In an interview on the popular TV show, El Nas we Ana (The People and I) hosted by Hussein Fahmy, the ambassador said he only hears about this type of talk.
There is no such thing as a country controlling another these days, he said.
Dressed in semi formal attire and speaking fluent colloquial Arabic marked with an accent, Ricciardone spoke of his love of the land of the Pharaohs.
A documentary showed the ambassador as he walked down the streets of Cairo with no bodyguards, in a casual dress code – or semi formal at best – eating in popular restaurants and dancing in a concert.
The question is, is the ambassador trying to change the already-tarnished image of the US in the Egyptian streets? Most probably.
The interview mainly humanized the ambassador, detaching him from the negative connotation that is regularly associated with the US.
Besides talking about culture and other non-political issues, the ambassador also talked about his family, recalling his daughter s wedding.
While watching the interview, a family that poses itself as group of patriots born in the Nasser era gave mixed reactions. While one admired the ambassador s simplicity and approachable attitude, another angrily ridiculed his statement that denied interference in other country s affairs.
Towards the end of the interview, Fahmy asked him how he feels when some papers describe him as Napoleon Bonaparte or the Consul General – the title given to the man representing Britain during its occupation of Egypt.
There is no such thing as Napoleon or Consul General these days, the ambassador answered.
Egypt is independent . It controls its own future, he added.
Last week, the Egyptian foreign ministry criticized American condemnation of the decision to imprison four newspaper editors.
The White House expressed “deep concern over the crackdown even as US Secretary of State Condoleezza Rice was having dinner with Foreign Minister Ahmed Aboul Gheit in New York.

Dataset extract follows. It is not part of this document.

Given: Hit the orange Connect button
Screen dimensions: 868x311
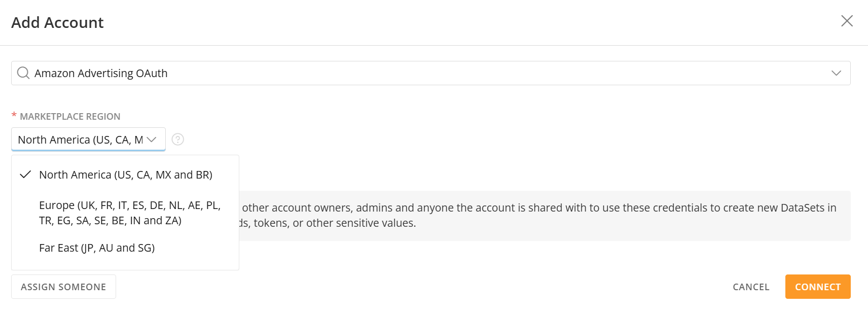Looking at the screenshot, I should (x=817, y=287).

The White House Press Secretary Dana Perino had said Monday that “these latest decisions appear to contradict the Egyptian government s stated commitment to expand democratic rights.

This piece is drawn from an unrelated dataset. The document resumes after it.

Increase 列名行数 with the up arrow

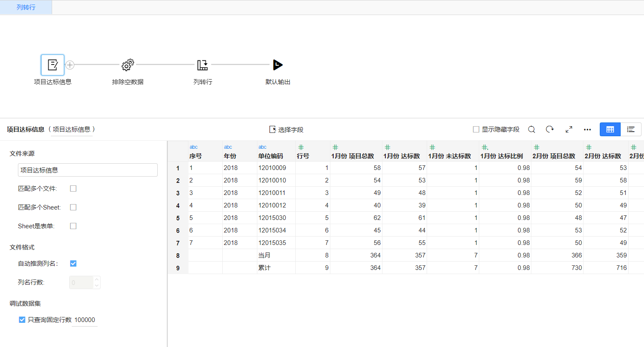pos(97,280)
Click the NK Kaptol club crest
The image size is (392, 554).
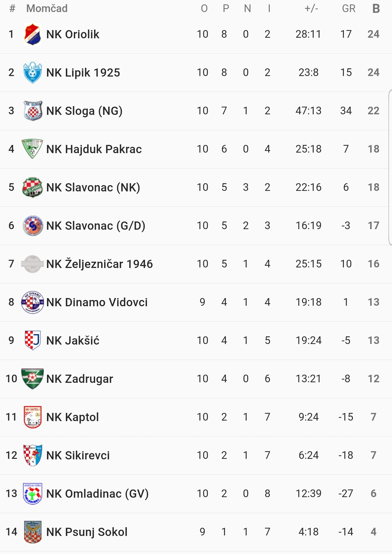(x=33, y=417)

“Journalists and NGOs in Egypt and elsewhere should be permitted to carry out their peaceful work in a hospitable environment free from fear of harassment, reprisal, intimidation and discrimination, she added.

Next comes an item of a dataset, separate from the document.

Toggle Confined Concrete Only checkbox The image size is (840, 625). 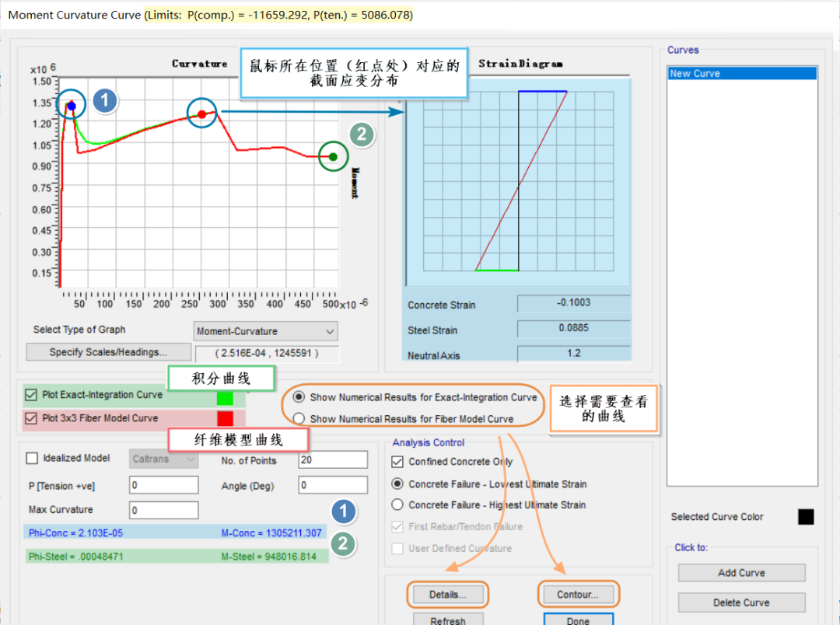point(397,462)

A foreign ministry statement condemning the US criticism said that “the statement issued by the White House spokesperson over press freedom and civil society is interference in our domestic affairs that is unacceptable to Egypt.
Fending off accusations of American intervention in Egyptian local affairs, the ambassador told Fahmy, Any pressure comes from within the country itself, from the Egyptians themselves.
Noting the role of media in eliminating extremism, wars and misunderstandings, the ambassador said he is optimistic about Egypt s future.